**Work task:** Records follow. Pull out every line that contains "each".

################

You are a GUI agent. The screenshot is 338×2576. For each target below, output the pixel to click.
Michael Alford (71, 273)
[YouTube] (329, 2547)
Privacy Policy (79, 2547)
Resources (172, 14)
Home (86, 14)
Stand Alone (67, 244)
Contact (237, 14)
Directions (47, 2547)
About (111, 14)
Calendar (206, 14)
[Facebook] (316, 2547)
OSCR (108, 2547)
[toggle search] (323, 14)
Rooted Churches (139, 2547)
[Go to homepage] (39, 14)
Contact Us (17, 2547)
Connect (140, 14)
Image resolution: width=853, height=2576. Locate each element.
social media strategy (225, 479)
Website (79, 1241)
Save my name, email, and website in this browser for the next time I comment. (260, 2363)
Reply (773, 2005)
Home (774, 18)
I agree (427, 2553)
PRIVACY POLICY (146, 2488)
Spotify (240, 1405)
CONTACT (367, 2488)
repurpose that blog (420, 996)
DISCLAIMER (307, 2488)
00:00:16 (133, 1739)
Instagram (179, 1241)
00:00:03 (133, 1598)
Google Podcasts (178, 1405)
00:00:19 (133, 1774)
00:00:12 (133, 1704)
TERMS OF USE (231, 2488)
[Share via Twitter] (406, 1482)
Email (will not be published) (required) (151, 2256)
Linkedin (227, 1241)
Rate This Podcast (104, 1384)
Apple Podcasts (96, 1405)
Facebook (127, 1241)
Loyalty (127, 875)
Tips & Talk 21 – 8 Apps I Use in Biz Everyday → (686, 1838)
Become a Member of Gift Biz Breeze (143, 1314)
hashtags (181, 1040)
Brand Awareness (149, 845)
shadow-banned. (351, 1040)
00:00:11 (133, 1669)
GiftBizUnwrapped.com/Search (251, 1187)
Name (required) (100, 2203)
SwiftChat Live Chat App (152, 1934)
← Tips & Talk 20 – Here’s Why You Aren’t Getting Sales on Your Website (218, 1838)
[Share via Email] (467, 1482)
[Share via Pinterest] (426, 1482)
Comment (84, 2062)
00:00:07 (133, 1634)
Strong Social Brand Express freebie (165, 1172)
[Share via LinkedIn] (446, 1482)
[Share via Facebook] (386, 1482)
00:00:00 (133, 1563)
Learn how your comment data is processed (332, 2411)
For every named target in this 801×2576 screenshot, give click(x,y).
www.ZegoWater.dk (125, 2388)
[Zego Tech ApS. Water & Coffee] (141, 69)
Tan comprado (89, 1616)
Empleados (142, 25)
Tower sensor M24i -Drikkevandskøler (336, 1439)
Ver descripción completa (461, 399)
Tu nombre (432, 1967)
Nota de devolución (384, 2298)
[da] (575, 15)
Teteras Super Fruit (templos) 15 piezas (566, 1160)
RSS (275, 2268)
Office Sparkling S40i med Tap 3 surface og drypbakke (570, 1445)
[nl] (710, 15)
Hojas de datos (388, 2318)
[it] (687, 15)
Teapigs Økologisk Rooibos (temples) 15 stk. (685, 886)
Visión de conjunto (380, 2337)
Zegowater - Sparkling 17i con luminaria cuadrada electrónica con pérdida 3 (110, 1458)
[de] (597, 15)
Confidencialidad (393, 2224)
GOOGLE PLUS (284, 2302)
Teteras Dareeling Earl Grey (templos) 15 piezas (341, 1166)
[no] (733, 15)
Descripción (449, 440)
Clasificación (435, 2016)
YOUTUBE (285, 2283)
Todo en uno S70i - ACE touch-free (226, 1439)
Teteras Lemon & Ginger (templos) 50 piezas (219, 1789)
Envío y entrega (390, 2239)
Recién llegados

################

**Answer for this exercise:**
You are a GUI agent. The screenshot is 338×2576. For each target below, output the pixel to click.
Image resolution: width=853, height=2576. Locate each element.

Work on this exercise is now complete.